=== What you will do ===
Rewrite the lines below with every "GUI agent" replaced by "interface assistant", leaving all else unchanged.

=== Data ===
******

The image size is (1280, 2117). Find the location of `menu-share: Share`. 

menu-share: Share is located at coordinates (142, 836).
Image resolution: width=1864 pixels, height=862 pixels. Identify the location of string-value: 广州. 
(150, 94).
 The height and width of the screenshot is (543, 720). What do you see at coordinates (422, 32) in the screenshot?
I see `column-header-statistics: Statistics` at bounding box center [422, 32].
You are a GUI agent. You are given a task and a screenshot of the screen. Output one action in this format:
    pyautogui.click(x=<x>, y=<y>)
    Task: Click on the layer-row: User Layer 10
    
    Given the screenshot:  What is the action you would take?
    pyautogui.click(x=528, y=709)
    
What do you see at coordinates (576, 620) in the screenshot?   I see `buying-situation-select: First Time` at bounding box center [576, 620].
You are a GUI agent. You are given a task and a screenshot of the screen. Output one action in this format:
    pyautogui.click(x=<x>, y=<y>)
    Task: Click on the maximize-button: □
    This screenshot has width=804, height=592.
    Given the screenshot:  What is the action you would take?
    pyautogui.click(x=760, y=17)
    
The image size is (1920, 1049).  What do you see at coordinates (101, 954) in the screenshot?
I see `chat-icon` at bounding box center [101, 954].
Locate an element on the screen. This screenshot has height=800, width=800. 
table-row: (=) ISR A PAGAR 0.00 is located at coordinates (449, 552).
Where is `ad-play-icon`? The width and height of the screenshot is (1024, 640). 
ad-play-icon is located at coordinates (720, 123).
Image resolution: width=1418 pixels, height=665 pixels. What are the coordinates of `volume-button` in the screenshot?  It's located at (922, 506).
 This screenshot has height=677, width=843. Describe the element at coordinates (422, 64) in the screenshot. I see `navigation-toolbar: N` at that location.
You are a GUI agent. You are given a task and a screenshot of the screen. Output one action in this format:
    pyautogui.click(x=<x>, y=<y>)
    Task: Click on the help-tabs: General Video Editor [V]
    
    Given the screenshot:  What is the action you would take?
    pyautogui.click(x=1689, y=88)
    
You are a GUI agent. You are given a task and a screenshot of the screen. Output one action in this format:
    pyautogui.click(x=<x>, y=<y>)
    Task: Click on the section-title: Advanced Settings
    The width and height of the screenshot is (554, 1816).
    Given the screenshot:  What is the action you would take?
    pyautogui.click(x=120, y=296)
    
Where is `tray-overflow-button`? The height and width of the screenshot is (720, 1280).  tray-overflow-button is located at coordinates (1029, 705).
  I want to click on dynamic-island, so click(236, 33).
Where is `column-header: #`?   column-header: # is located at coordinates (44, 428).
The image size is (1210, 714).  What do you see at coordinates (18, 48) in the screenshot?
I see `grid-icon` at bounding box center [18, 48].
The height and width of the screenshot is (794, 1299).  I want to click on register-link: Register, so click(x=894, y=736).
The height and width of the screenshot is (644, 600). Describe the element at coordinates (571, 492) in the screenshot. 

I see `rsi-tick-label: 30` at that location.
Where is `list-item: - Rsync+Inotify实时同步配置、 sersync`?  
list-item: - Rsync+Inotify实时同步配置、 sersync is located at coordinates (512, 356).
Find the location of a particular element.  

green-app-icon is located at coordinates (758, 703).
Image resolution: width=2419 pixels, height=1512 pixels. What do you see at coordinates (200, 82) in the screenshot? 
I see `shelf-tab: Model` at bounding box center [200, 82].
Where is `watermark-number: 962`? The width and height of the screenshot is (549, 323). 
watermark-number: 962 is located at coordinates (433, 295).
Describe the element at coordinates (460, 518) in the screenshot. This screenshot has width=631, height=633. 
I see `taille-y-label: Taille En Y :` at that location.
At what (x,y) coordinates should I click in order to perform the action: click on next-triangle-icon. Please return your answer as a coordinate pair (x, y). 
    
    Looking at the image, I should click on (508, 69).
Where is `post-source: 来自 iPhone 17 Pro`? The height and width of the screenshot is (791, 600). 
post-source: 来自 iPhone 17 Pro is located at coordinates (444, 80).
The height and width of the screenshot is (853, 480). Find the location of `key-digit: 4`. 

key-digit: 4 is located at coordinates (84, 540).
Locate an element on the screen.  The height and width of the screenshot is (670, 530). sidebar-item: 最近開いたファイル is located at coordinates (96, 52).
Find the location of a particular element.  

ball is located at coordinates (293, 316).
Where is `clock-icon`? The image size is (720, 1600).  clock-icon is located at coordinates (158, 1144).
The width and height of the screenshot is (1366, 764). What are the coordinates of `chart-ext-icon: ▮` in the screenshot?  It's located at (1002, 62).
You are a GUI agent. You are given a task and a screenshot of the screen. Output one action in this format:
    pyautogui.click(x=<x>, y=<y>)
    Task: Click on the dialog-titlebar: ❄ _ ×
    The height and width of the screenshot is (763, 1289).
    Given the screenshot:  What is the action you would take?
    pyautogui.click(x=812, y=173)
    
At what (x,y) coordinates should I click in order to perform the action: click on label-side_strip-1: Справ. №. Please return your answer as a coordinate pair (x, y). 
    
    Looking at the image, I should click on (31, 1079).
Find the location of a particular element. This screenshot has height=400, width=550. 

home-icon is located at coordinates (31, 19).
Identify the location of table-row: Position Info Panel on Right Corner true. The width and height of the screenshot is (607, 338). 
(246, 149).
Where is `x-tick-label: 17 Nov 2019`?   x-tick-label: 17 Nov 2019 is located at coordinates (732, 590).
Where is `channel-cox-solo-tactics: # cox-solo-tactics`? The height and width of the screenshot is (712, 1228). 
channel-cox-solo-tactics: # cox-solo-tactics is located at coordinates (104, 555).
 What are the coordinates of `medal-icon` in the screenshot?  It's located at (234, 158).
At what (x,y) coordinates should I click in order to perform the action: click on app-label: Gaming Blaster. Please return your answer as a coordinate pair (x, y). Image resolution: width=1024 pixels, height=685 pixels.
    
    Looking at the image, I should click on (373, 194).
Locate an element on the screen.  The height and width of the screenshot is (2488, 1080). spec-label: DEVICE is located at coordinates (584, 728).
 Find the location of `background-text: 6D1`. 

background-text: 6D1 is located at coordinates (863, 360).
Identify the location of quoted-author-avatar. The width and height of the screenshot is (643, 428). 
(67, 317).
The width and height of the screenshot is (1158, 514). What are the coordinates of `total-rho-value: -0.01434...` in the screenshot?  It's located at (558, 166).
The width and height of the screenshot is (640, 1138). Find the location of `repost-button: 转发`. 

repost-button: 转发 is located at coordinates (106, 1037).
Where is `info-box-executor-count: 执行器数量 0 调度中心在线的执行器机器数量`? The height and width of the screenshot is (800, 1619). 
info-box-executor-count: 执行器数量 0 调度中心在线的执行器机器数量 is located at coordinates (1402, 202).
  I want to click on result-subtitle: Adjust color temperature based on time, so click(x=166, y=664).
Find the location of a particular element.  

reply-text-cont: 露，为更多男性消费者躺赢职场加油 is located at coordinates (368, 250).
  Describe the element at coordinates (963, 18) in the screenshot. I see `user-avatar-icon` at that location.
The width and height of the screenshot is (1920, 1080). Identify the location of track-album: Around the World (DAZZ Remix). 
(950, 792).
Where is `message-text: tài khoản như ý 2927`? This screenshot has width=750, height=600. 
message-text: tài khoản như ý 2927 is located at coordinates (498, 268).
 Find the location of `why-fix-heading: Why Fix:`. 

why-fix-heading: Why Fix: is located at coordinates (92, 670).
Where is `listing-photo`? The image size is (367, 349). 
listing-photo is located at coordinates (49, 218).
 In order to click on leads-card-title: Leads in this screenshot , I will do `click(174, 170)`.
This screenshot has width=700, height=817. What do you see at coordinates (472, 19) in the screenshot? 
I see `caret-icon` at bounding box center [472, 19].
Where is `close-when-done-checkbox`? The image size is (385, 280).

******

=== Reply to the task ===
The image size is (1280, 2117). Find the location of `menu-share: Share`. 

menu-share: Share is located at coordinates (142, 836).
Image resolution: width=1864 pixels, height=862 pixels. Identify the location of string-value: 广州. 
(150, 94).
 The height and width of the screenshot is (543, 720). What do you see at coordinates (422, 32) in the screenshot?
I see `column-header-statistics: Statistics` at bounding box center [422, 32].
You are a interface assistant. You are given a task and a screenshot of the screen. Output one action in this format:
    pyautogui.click(x=<x>, y=<y>)
    Task: Click on the layer-row: User Layer 10
    
    Given the screenshot:  What is the action you would take?
    pyautogui.click(x=528, y=709)
    
What do you see at coordinates (576, 620) in the screenshot?   I see `buying-situation-select: First Time` at bounding box center [576, 620].
You are a interface assistant. You are given a task and a screenshot of the screen. Output one action in this format:
    pyautogui.click(x=<x>, y=<y>)
    Task: Click on the maximize-button: □
    This screenshot has width=804, height=592.
    Given the screenshot:  What is the action you would take?
    pyautogui.click(x=760, y=17)
    
The image size is (1920, 1049).  What do you see at coordinates (101, 954) in the screenshot?
I see `chat-icon` at bounding box center [101, 954].
Locate an element on the screen. This screenshot has height=800, width=800. 
table-row: (=) ISR A PAGAR 0.00 is located at coordinates (449, 552).
Where is `ad-play-icon`? The width and height of the screenshot is (1024, 640). 
ad-play-icon is located at coordinates (720, 123).
Image resolution: width=1418 pixels, height=665 pixels. What are the coordinates of `volume-button` in the screenshot?  It's located at (922, 506).
 This screenshot has height=677, width=843. Describe the element at coordinates (422, 64) in the screenshot. I see `navigation-toolbar: N` at that location.
You are a interface assistant. You are given a task and a screenshot of the screen. Output one action in this format:
    pyautogui.click(x=<x>, y=<y>)
    Task: Click on the help-tabs: General Video Editor [V]
    
    Given the screenshot:  What is the action you would take?
    pyautogui.click(x=1689, y=88)
    
You are a interface assistant. You are given a task and a screenshot of the screen. Output one action in this format:
    pyautogui.click(x=<x>, y=<y>)
    Task: Click on the section-title: Advanced Settings
    The width and height of the screenshot is (554, 1816).
    Given the screenshot:  What is the action you would take?
    pyautogui.click(x=120, y=296)
    
Where is `tray-overflow-button`? The height and width of the screenshot is (720, 1280).  tray-overflow-button is located at coordinates (1029, 705).
  I want to click on dynamic-island, so click(236, 33).
Where is `column-header: #`?   column-header: # is located at coordinates (44, 428).
The image size is (1210, 714).  What do you see at coordinates (18, 48) in the screenshot?
I see `grid-icon` at bounding box center [18, 48].
The height and width of the screenshot is (794, 1299).  I want to click on register-link: Register, so click(x=894, y=736).
The height and width of the screenshot is (644, 600). Describe the element at coordinates (571, 492) in the screenshot. 

I see `rsi-tick-label: 30` at that location.
Where is `list-item: - Rsync+Inotify实时同步配置、 sersync`?  
list-item: - Rsync+Inotify实时同步配置、 sersync is located at coordinates (512, 356).
Find the location of a particular element.  

green-app-icon is located at coordinates (758, 703).
Image resolution: width=2419 pixels, height=1512 pixels. What do you see at coordinates (200, 82) in the screenshot? 
I see `shelf-tab: Model` at bounding box center [200, 82].
Where is `watermark-number: 962`? The width and height of the screenshot is (549, 323). 
watermark-number: 962 is located at coordinates (433, 295).
Describe the element at coordinates (460, 518) in the screenshot. This screenshot has width=631, height=633. 
I see `taille-y-label: Taille En Y :` at that location.
At what (x,y) coordinates should I click in order to perform the action: click on next-triangle-icon. Please return your answer as a coordinate pair (x, y). 
    
    Looking at the image, I should click on (508, 69).
Where is `post-source: 来自 iPhone 17 Pro`? The height and width of the screenshot is (791, 600). 
post-source: 来自 iPhone 17 Pro is located at coordinates (444, 80).
The height and width of the screenshot is (853, 480). Find the location of `key-digit: 4`. 

key-digit: 4 is located at coordinates (84, 540).
Locate an element on the screen.  The height and width of the screenshot is (670, 530). sidebar-item: 最近開いたファイル is located at coordinates (96, 52).
Find the location of a particular element.  

ball is located at coordinates (293, 316).
Where is `clock-icon`? The image size is (720, 1600).  clock-icon is located at coordinates (158, 1144).
The width and height of the screenshot is (1366, 764). What are the coordinates of `chart-ext-icon: ▮` in the screenshot?  It's located at (1002, 62).
You are a interface assistant. You are given a task and a screenshot of the screen. Output one action in this format:
    pyautogui.click(x=<x>, y=<y>)
    Task: Click on the dialog-titlebar: ❄ _ ×
    The height and width of the screenshot is (763, 1289).
    Given the screenshot:  What is the action you would take?
    pyautogui.click(x=812, y=173)
    
At what (x,y) coordinates should I click in order to perform the action: click on label-side_strip-1: Справ. №. Please return your answer as a coordinate pair (x, y). 
    
    Looking at the image, I should click on (31, 1079).
Find the location of a particular element. This screenshot has height=400, width=550. 

home-icon is located at coordinates (31, 19).
Identify the location of table-row: Position Info Panel on Right Corner true. The width and height of the screenshot is (607, 338). 
(246, 149).
Where is `x-tick-label: 17 Nov 2019`?   x-tick-label: 17 Nov 2019 is located at coordinates (732, 590).
Where is `channel-cox-solo-tactics: # cox-solo-tactics`? The height and width of the screenshot is (712, 1228). 
channel-cox-solo-tactics: # cox-solo-tactics is located at coordinates (104, 555).
 What are the coordinates of `medal-icon` in the screenshot?  It's located at (234, 158).
At what (x,y) coordinates should I click in order to perform the action: click on app-label: Gaming Blaster. Please return your answer as a coordinate pair (x, y). Image resolution: width=1024 pixels, height=685 pixels.
    
    Looking at the image, I should click on (373, 194).
Locate an element on the screen.  The height and width of the screenshot is (2488, 1080). spec-label: DEVICE is located at coordinates (584, 728).
 Find the location of `background-text: 6D1`. 

background-text: 6D1 is located at coordinates (863, 360).
Identify the location of quoted-author-avatar. The width and height of the screenshot is (643, 428). 
(67, 317).
The width and height of the screenshot is (1158, 514). What are the coordinates of `total-rho-value: -0.01434...` in the screenshot?  It's located at (558, 166).
The width and height of the screenshot is (640, 1138). Find the location of `repost-button: 转发`. 

repost-button: 转发 is located at coordinates (106, 1037).
Where is `info-box-executor-count: 执行器数量 0 调度中心在线的执行器机器数量`? The height and width of the screenshot is (800, 1619). 
info-box-executor-count: 执行器数量 0 调度中心在线的执行器机器数量 is located at coordinates (1402, 202).
  I want to click on result-subtitle: Adjust color temperature based on time, so click(x=166, y=664).
Find the location of a particular element.  

reply-text-cont: 露，为更多男性消费者躺赢职场加油 is located at coordinates (368, 250).
  Describe the element at coordinates (963, 18) in the screenshot. I see `user-avatar-icon` at that location.
The width and height of the screenshot is (1920, 1080). Identify the location of track-album: Around the World (DAZZ Remix). 
(950, 792).
Where is `message-text: tài khoản như ý 2927`? This screenshot has width=750, height=600. 
message-text: tài khoản như ý 2927 is located at coordinates (498, 268).
 Find the location of `why-fix-heading: Why Fix:`. 

why-fix-heading: Why Fix: is located at coordinates (92, 670).
Where is `listing-photo`? The image size is (367, 349). 
listing-photo is located at coordinates (49, 218).
 In order to click on leads-card-title: Leads in this screenshot , I will do `click(174, 170)`.
This screenshot has width=700, height=817. What do you see at coordinates (472, 19) in the screenshot? 
I see `caret-icon` at bounding box center [472, 19].
Where is `close-when-done-checkbox`? The image size is (385, 280).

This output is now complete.